● Page extract
+--

Finally, we evaluate the efficiency of our algorithm in terms of the execution time. We compare the execution time of our algorithm with the corresponding execution times of FFD, FFD-EP, FFD-SP, \( fm \)-LUF, and EDF-sh. The comparison is given in Table 4.4. As can be seen from Table 4.4, the execution time of FFD and EDF-sh are always within less than 34 millisecond, while the execution times of FFD-SP and \( fm \)-LUF are within less than 1.5 seconds. However, the execution time of our algorithm is longer than FFD, FFD-SP, \( fm \)-LUF, and EDF-sh due to its iterative execution nature, but it is within less than 10 seconds for most of the cases and within less than 1 minute for one case which is reasonable given that our proposed algorithm is used at design-time and that it achieves better resource utilization. Among all the approaches, FFD-EP has the highest execution time, which is within less than 17 minutes, due to excessive number of algorithm iterations. This excessive number of iterations is due to the excessive number of required task replications in FFD-EP as shown in Figure 4.5.

### 4.7.2 Heterogeneous platform

To compare our proposed algorithm and EDF-sh [92] on heterogeneous platforms, in this section, we conduct experiments on a set of heterogeneous platforms including different number of PE and EE processors. To do so, we initially generate a heterogeneous platform having \( \hat{m} \) FFD – 1 PE processors (see Table 4.3 for \( \hat{m} \) FFD) and 1 EE processor for each application and iteratively replace one PE processor with one EE processor (or more EE processors
Figure 4.6: Memory and latency reduction of our algorithm compared to EDF-sh [92] for real-life applications on different heterogeneous platforms.
if the task set is not schedulable on the platform). However, due to the restrictive allocation rules in EDF-sh to ensure bounded tardiness for deadline misses, EDF-sh cannot find a task allocation for some heterogeneous platforms that have fewer than a certain number of PE processors. Therefore, we only compare our algorithm with EDF-sh on the heterogeneous platforms for which EDF-sh can successfully allocate the tasks for each application. Figure 4.6 shows the memory and latency reductions obtained by our algorithm compared to EDF-sh for each application individually. The reductions are computed using Equation (4.3). In Figure 4.6, the x-axis shows different heterogeneous platforms, comprised of different number of PE and EE processors denoted by \{number of PEs, number of EEs\}. The y-axis shows the reduction on the memory requirements and application latency.

From Figure 4.6, it can be observed that our proposed algorithm outperforms EDF-sh in terms of memory requirements and application latency for most of the cases. Compared to EDF-sh, our algorithm can reduce the memory requirements and application latency by an average of 42.6% and 51.1%, 12.4% and 43.8%, 21.7% and 36.2%, 21.8% and 35.4%, 11.9% and 20.1%, 37.6% and 42.2%, and 3.6% and 33.8% for the FFT, Beamformer, DES, Bitonic, MPEG, TDE, and Serpent applications, respectively. For the MPEG application, however, our proposed algorithm increases the memory requirements compared to EDF-sh by 20.6% on a platform including 6 PE and 3 EE processors. This is because our algorithm excessively replicates a task to utilize the unused capacity left on the under-utilized processors. Therefore, the memory requirements increase significantly due to the code and data memory overheads. However, since the replicated task has low impact on the application latency, our algorithm can still reduce the application latency by 8.3% compared to EDF-sh. For the TDE application, both approaches find a task allocation without requiring either task replication (our) or task migration (EDF-sh) on a platform including 24 PE and 1 EE processors, therefore no reduction is achieved for both memory requirements and latency in this case.

+--

● Given data
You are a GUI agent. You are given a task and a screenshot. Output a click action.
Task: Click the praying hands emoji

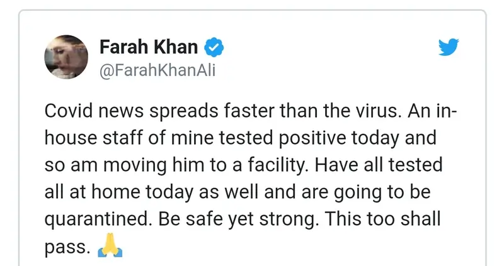110,249
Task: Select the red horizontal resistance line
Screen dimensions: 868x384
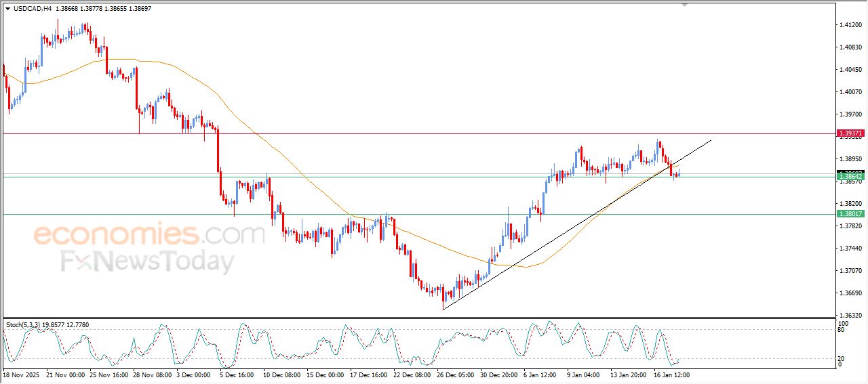Action: coord(407,133)
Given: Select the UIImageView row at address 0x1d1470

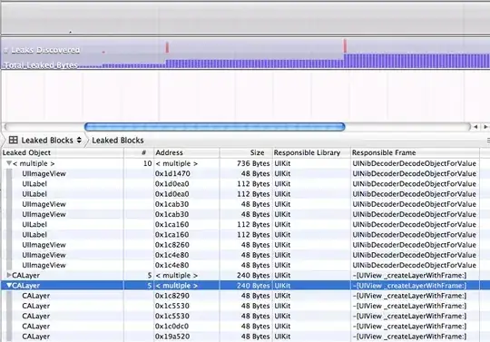Looking at the screenshot, I should click(x=240, y=173).
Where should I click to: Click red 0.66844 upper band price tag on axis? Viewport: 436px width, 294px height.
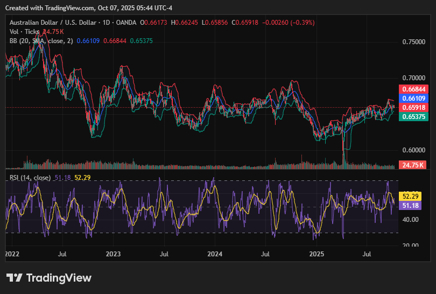pyautogui.click(x=412, y=89)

+--

● Tasks and exercises
a) Could you retype the rows, beginning at the line that contains "Task: Select the" and stopping after the final row, and leave the pictures out?
b) How would you extend the passage comparing the algorithm with EDF-sh on heterogeneous platforms, picking up after its last sentence?
The rows have no connection to the passage on task allocation above them.

● Task-by-task results
a)
Task: Select the red horizontal resistance line
Screen dimensions: 868x384
Action: coord(407,133)
Given: Select the UIImageView row at address 0x1d1470

Looking at the screenshot, I should click(x=240, y=173).
Where should I click to: Click red 0.66844 upper band price tag on axis? Viewport: 436px width, 294px height.
pyautogui.click(x=412, y=89)

b)
In addition, it can be observed in Figure 4.6 that for most of the cases by replacing more PE processors with EE processors on the platform, our algorithm can further reduce the memory requirements and application latency compared to EDF-sh. This is mainly because, by replacing more number of PE processors with EE processors on the platform, the number of migrating tasks under EDF-sh scheduler is considerably increased while the number of task replications is only gently increased by our algorithm. As a result, more fixed tasks are affected by migrating tasks and can miss their deadlines, by a bounded tardiness, under EDF-sh scheduler that comes at the expense of
more memory requirements and longer application latency. According to the approach presented in [23], the memory requirements increase due to both the size of buffers, that have to be enlarged to handle task tardiness, and the code size overhead of task replicas, which are necessary in case of migrating tasks. In addition, the application latency increases due to the postponement of task start times needed to handle task tardiness.

4.8 Conclusions

In this chapter, we have presented a novel heuristic algorithm which determines a replication factor for each actor in an acyclic SDF graph, with a given throughput requirement, such that the number of processors needed to schedule the periodic tasks corresponding to actors in the obtained transformed graph is reduced under partitioned scheduling algorithms. By performing tasks replication, the tasks’ workload is distributed among more parallel tasks’ replicas with larger period and lower utilization in the obtained transformed graph. Therefore, the required capacity of the tasks which are replicated, is split up in multiple smaller chunks that can more likely fit into the left capacity on the processors and alleviate the capacity fragmentation due to partitioned scheduling algorithms, hence reducing the number of needed processors. The experiments on a set of real-life streaming applications show that our proposed algorithm can reduce the number of needed processors by up to 7 processors with increasing the memory requirements and application latency by 24.2% and 17.2% on average compared to FFD while satisfying the same throughput requirement. We also show that our algorithm can still reduce the number of needed processors by up to 2 processors and considerably improve the memory requirements and application latency by up to 31.43% and 44.09% on average compared to the other related approaches while satisfying the same throughput requirement.